# Damn, I'm glad I started this new hobby!



## smokey-mikey (Jun 12, 2017)

Hey Everyone:

My name is Michael from a small city just outside of Los Angeles called Covina.  I've always been a big fan of the BBQ shows: BBQ Pittmasters, BBQ Pitt Wars, Smoked, etc..  and finally decided to get off my arse a few weeks ago, invest in a beginner's smoking unit: "the bulletsmoker", and try to make some tasty BBQ.  So far, I've only tried some St Louis ribs and pulled pork.  Ribs were nice and tender, but my pork didn't pull.  Tasty as hell, but a little tough. I read here that I may have not cooked it to temp.....

My favorite part about BBQ is the attention to detail and constant care you have to do to make your taste buds dance with that  wonderful BBQ taste.  From fighting with temp to the different aromas from the wood, a cigar and couple of beers, and a chair right beside the smoker, I look forward to my future weekends...

I readily admit, I am definitely a beginner at BBQ, I've grilled, but this is a whole new monster.  Damn, I want to learn how to make some tender pulled pork and even maybe attempt brisket.  Hey, it's trial and error and I need this support crowd from other fellow BBQmen/women who know what they're doing.  I look forward to coming back here often!

Regards,

Smokey Mike


----------



## phatbac (Jun 12, 2017)

* Listed records

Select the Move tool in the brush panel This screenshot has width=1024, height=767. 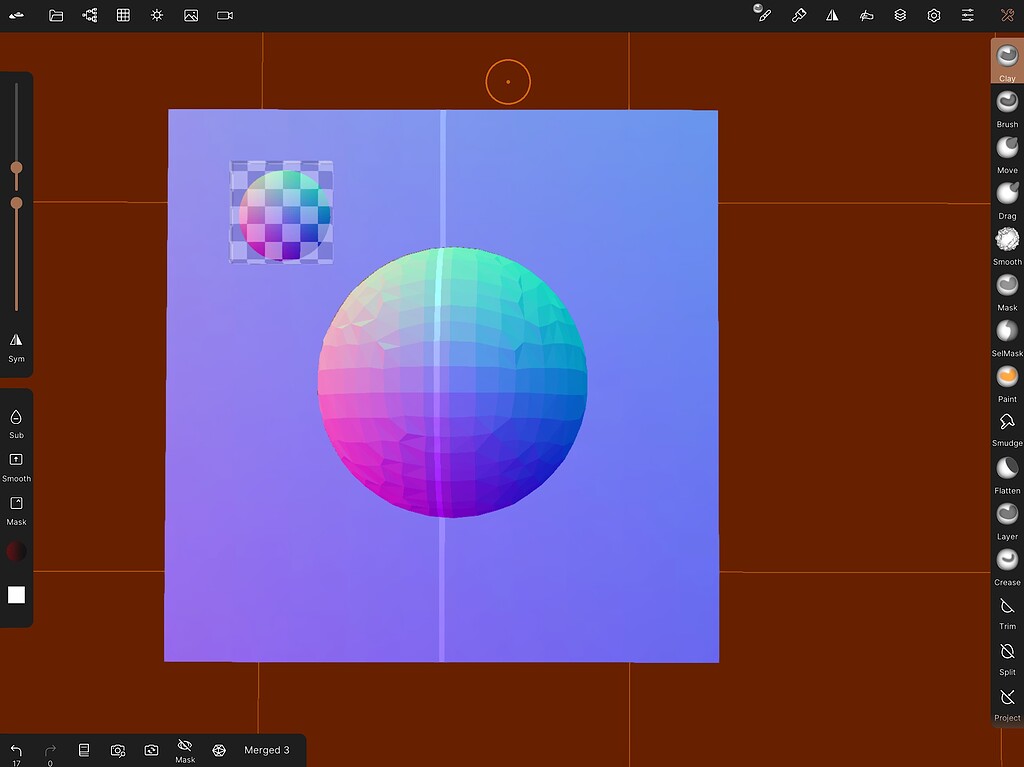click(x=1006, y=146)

...

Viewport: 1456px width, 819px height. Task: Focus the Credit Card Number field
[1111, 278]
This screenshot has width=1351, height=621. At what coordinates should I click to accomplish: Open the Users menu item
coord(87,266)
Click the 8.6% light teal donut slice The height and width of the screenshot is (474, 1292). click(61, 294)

* Short task A
Answer these questions from the forum post about taking up BBQ smoking:
(i) What city does Michael say he is from?
(ii) What two things has he tried smoking so far?
(iii) Which meat does he say he might even attempt?
* Short task B
Please list every BBQ show named in the forum post about taking up BBQ smoking.
* Short task C
Repeat the passage of the forum post about taking up BBQ smoking, starting with "My favorite part" and going on through "phatbac (Jun 12, 2017)".

* Written solution A
(i) Covina
(ii) St Louis ribs and pulled pork
(iii) Brisket

* Written solution B
- BBQ Pittmasters
- BBQ Pitt Wars
- Smoked

* Written solution C
My favorite part about BBQ is the attention to detail and constant care you have to do to make your taste buds dance with that  wonderful BBQ taste.  From fighting with temp to the different aromas from the wood, a cigar and couple of beers, and a chair right beside the smoker, I look forward to my future weekends...

I readily admit, I am definitely a beginner at BBQ, I've grilled, but this is a whole new monster.  Damn, I want to learn how to make some tender pulled pork and even maybe attempt brisket.  Hey, it's trial and error and I need this support crowd from other fellow BBQmen/women who know what they're doing.  I look forward to coming back here often!

Regards,

Smokey Mike


----------



## phatbac (Jun 12, 2017)